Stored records
########################################

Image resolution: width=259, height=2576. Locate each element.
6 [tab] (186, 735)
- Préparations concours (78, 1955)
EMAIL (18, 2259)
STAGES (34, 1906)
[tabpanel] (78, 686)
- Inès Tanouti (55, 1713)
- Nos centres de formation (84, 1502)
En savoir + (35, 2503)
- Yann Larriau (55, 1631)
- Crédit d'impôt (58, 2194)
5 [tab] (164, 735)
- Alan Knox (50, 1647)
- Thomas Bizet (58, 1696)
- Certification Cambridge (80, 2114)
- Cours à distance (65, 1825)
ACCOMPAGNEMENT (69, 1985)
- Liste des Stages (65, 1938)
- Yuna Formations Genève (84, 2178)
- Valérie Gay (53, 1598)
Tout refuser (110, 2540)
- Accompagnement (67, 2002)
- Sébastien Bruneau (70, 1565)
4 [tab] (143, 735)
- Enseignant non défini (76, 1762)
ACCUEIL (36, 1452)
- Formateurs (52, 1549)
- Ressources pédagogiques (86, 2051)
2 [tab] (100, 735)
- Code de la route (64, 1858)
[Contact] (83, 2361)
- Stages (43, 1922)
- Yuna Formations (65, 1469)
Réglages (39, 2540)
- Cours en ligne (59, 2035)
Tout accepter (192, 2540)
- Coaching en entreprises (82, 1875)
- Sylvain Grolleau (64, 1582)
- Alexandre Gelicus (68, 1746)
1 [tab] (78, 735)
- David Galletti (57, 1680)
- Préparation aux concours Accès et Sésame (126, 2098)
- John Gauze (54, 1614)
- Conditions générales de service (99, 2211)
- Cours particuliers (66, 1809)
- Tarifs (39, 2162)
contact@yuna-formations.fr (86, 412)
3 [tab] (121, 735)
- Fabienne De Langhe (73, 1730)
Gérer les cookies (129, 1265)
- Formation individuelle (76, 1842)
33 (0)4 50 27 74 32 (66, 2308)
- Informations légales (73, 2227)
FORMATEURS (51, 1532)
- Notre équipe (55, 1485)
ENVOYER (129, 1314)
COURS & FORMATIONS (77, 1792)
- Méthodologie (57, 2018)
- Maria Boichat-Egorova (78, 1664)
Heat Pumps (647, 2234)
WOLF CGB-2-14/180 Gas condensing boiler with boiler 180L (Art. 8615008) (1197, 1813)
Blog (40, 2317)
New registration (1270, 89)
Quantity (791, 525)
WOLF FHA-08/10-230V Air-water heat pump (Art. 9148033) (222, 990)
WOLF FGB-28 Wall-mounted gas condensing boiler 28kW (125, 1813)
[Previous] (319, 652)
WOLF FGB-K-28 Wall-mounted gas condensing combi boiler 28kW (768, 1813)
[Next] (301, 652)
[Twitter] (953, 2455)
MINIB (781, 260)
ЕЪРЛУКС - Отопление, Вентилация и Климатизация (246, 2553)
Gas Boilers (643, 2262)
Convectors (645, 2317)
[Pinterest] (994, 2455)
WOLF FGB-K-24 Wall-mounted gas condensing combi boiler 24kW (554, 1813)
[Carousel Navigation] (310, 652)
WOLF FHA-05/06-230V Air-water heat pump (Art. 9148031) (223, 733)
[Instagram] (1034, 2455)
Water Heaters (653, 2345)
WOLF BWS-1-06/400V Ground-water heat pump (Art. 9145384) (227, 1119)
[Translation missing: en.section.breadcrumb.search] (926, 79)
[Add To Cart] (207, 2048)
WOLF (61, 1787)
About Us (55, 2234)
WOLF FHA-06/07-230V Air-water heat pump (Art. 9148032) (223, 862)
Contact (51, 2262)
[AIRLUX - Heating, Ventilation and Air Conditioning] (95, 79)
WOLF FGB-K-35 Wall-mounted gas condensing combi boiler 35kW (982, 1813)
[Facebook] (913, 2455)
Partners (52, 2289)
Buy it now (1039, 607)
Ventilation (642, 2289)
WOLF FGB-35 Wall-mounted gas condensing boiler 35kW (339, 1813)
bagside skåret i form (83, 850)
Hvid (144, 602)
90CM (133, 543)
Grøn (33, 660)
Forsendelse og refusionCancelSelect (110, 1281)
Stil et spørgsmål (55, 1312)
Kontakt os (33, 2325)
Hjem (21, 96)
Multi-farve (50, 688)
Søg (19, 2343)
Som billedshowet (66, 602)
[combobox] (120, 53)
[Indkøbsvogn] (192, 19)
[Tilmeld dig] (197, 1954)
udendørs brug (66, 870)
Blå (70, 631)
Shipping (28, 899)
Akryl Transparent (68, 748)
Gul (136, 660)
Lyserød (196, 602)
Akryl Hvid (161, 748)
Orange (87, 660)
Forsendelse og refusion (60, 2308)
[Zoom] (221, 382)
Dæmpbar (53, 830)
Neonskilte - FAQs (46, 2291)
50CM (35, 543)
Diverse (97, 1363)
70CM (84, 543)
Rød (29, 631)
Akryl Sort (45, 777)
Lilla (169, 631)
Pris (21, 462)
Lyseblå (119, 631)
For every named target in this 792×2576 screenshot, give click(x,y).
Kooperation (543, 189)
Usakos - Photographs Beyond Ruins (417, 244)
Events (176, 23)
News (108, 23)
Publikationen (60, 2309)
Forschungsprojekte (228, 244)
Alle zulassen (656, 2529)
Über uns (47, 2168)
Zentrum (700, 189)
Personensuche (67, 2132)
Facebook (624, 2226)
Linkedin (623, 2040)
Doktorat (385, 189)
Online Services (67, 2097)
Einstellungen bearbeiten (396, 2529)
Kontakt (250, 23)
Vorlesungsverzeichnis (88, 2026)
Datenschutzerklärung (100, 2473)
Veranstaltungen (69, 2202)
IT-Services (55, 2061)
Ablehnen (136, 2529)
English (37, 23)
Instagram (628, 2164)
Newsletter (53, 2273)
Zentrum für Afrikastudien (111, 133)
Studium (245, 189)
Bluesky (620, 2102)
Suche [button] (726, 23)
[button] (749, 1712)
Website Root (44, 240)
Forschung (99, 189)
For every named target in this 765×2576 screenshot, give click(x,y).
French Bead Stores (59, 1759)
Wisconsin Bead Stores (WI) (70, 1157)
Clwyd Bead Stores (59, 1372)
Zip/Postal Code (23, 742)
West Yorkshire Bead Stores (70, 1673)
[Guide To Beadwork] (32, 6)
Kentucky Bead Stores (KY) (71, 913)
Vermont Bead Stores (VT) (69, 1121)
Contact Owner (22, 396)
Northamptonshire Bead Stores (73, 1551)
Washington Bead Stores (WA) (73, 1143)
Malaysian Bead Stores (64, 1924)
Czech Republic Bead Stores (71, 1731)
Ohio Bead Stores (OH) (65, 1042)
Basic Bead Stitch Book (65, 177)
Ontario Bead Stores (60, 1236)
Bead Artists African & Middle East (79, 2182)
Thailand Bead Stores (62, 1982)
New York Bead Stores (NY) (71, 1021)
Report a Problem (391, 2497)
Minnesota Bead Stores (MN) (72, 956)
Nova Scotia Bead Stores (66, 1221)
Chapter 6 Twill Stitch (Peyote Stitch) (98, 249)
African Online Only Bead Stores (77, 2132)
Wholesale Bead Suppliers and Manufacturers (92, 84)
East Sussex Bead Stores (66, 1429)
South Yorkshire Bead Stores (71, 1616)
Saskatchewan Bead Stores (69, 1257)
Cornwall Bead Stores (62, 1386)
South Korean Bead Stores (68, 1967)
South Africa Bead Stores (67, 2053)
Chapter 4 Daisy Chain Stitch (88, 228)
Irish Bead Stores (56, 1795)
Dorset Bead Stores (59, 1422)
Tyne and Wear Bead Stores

########################################

- **ACTION ITEM**: Using the exact wording, transcribe all the records above.

- **WRITTEN SOLUTION**:
Image resolution: width=259, height=2576. Locate each element.
6 [tab] (186, 735)
- Préparations concours (78, 1955)
EMAIL (18, 2259)
STAGES (34, 1906)
[tabpanel] (78, 686)
- Inès Tanouti (55, 1713)
- Nos centres de formation (84, 1502)
En savoir + (35, 2503)
- Yann Larriau (55, 1631)
- Crédit d'impôt (58, 2194)
5 [tab] (164, 735)
- Alan Knox (50, 1647)
- Thomas Bizet (58, 1696)
- Certification Cambridge (80, 2114)
- Cours à distance (65, 1825)
ACCOMPAGNEMENT (69, 1985)
- Liste des Stages (65, 1938)
- Yuna Formations Genève (84, 2178)
- Valérie Gay (53, 1598)
Tout refuser (110, 2540)
- Accompagnement (67, 2002)
- Sébastien Bruneau (70, 1565)
4 [tab] (143, 735)
- Enseignant non défini (76, 1762)
ACCUEIL (36, 1452)
- Formateurs (52, 1549)
- Ressources pédagogiques (86, 2051)
2 [tab] (100, 735)
- Code de la route (64, 1858)
[Contact] (83, 2361)
- Stages (43, 1922)
- Yuna Formations (65, 1469)
Réglages (39, 2540)
- Cours en ligne (59, 2035)
Tout accepter (192, 2540)
- Coaching en entreprises (82, 1875)
- Sylvain Grolleau (64, 1582)
- Alexandre Gelicus (68, 1746)
1 [tab] (78, 735)
- David Galletti (57, 1680)
- Préparation aux concours Accès et Sésame (126, 2098)
- John Gauze (54, 1614)
- Conditions générales de service (99, 2211)
- Cours particuliers (66, 1809)
- Tarifs (39, 2162)
contact@yuna-formations.fr (86, 412)
3 [tab] (121, 735)
- Fabienne De Langhe (73, 1730)
Gérer les cookies (129, 1265)
- Formation individuelle (76, 1842)
33 (0)4 50 27 74 32 (66, 2308)
- Informations légales (73, 2227)
FORMATEURS (51, 1532)
- Notre équipe (55, 1485)
ENVOYER (129, 1314)
COURS & FORMATIONS (77, 1792)
- Méthodologie (57, 2018)
- Maria Boichat-Egorova (78, 1664)
Heat Pumps (647, 2234)
WOLF CGB-2-14/180 Gas condensing boiler with boiler 180L (Art. 8615008) (1197, 1813)
Blog (40, 2317)
New registration (1270, 89)
Quantity (791, 525)
WOLF FHA-08/10-230V Air-water heat pump (Art. 9148033) (222, 990)
WOLF FGB-28 Wall-mounted gas condensing boiler 28kW (125, 1813)
[Previous] (319, 652)
WOLF FGB-K-28 Wall-mounted gas condensing combi boiler 28kW (768, 1813)
[Next] (301, 652)
[Twitter] (953, 2455)
MINIB (781, 260)
ЕЪРЛУКС - Отопление, Вентилация и Климатизация (246, 2553)
Gas Boilers (643, 2262)
Convectors (645, 2317)
[Pinterest] (994, 2455)
WOLF FGB-K-24 Wall-mounted gas condensing combi boiler 24kW (554, 1813)
[Carousel Navigation] (310, 652)
WOLF FHA-05/06-230V Air-water heat pump (Art. 9148031) (223, 733)
[Instagram] (1034, 2455)
Water Heaters (653, 2345)
WOLF BWS-1-06/400V Ground-water heat pump (Art. 9145384) (227, 1119)
[Translation missing: en.section.breadcrumb.search] (926, 79)
[Add To Cart] (207, 2048)
WOLF (61, 1787)
About Us (55, 2234)
WOLF FHA-06/07-230V Air-water heat pump (Art. 9148032) (223, 862)
Contact (51, 2262)
[AIRLUX - Heating, Ventilation and Air Conditioning] (95, 79)
WOLF FGB-K-35 Wall-mounted gas condensing combi boiler 35kW (982, 1813)
[Facebook] (913, 2455)
Partners (52, 2289)
Buy it now (1039, 607)
Ventilation (642, 2289)
WOLF FGB-35 Wall-mounted gas condensing boiler 35kW (339, 1813)
bagside skåret i form (83, 850)
Hvid (144, 602)
90CM (133, 543)
Grøn (33, 660)
Forsendelse og refusionCancelSelect (110, 1281)
Stil et spørgsmål (55, 1312)
Kontakt os (33, 2325)
Hjem (21, 96)
Multi-farve (50, 688)
Søg (19, 2343)
Som billedshowet (66, 602)
[combobox] (120, 53)
[Indkøbsvogn] (192, 19)
[Tilmeld dig] (197, 1954)
udendørs brug (66, 870)
Blå (70, 631)
Shipping (28, 899)
Akryl Transparent (68, 748)
Gul (136, 660)
Lyserød (196, 602)
Akryl Hvid (161, 748)
Orange (87, 660)
Forsendelse og refusion (60, 2308)
[Zoom] (221, 382)
Dæmpbar (53, 830)
Neonskilte - FAQs (46, 2291)
50CM (35, 543)
Diverse (97, 1363)
70CM (84, 543)
Rød (29, 631)
Akryl Sort (45, 777)
Lilla (169, 631)
Pris (21, 462)
Lyseblå (119, 631)
For every named target in this 792×2576 screenshot, give click(x,y).
Kooperation (543, 189)
Usakos - Photographs Beyond Ruins (417, 244)
Events (176, 23)
News (108, 23)
Publikationen (60, 2309)
Forschungsprojekte (228, 244)
Alle zulassen (656, 2529)
Über uns (47, 2168)
Zentrum (700, 189)
Personensuche (67, 2132)
Facebook (624, 2226)
Linkedin (623, 2040)
Doktorat (385, 189)
Online Services (67, 2097)
Einstellungen bearbeiten (396, 2529)
Kontakt (250, 23)
Vorlesungsverzeichnis (88, 2026)
Datenschutzerklärung (100, 2473)
Veranstaltungen (69, 2202)
IT-Services (55, 2061)
Ablehnen (136, 2529)
English (37, 23)
Instagram (628, 2164)
Newsletter (53, 2273)
Zentrum für Afrikastudien (111, 133)
Studium (245, 189)
Bluesky (620, 2102)
Suche [button] (726, 23)
[button] (749, 1712)
Website Root (44, 240)
Forschung (99, 189)
For every named target in this 765×2576 screenshot, give click(x,y).
French Bead Stores (59, 1759)
Wisconsin Bead Stores (WI) (70, 1157)
Clwyd Bead Stores (59, 1372)
Zip/Postal Code (23, 742)
West Yorkshire Bead Stores (70, 1673)
[Guide To Beadwork] (32, 6)
Kentucky Bead Stores (KY) (71, 913)
Vermont Bead Stores (VT) (69, 1121)
Contact Owner (22, 396)
Northamptonshire Bead Stores (73, 1551)
Washington Bead Stores (WA) (73, 1143)
Malaysian Bead Stores (64, 1924)
Czech Republic Bead Stores (71, 1731)
Ohio Bead Stores (OH) (65, 1042)
Basic Bead Stitch Book (65, 177)
Ontario Bead Stores (60, 1236)
Bead Artists African & Middle East (79, 2182)
Thailand Bead Stores (62, 1982)
New York Bead Stores (NY) (71, 1021)
Report a Problem (391, 2497)
Minnesota Bead Stores (MN) (72, 956)
Nova Scotia Bead Stores (66, 1221)
Chapter 6 Twill Stitch (Peyote Stitch) (98, 249)
African Online Only Bead Stores (77, 2132)
Wholesale Bead Suppliers and Manufacturers (92, 84)
East Sussex Bead Stores (66, 1429)
South Yorkshire Bead Stores (71, 1616)
Saskatchewan Bead Stores (69, 1257)
Cornwall Bead Stores (62, 1386)
South Korean Bead Stores (68, 1967)
South Africa Bead Stores (67, 2053)
Chapter 4 Daisy Chain Stitch (88, 228)
Irish Bead Stores (56, 1795)
Dorset Bead Stores (59, 1422)
Tyne and Wear Bead Stores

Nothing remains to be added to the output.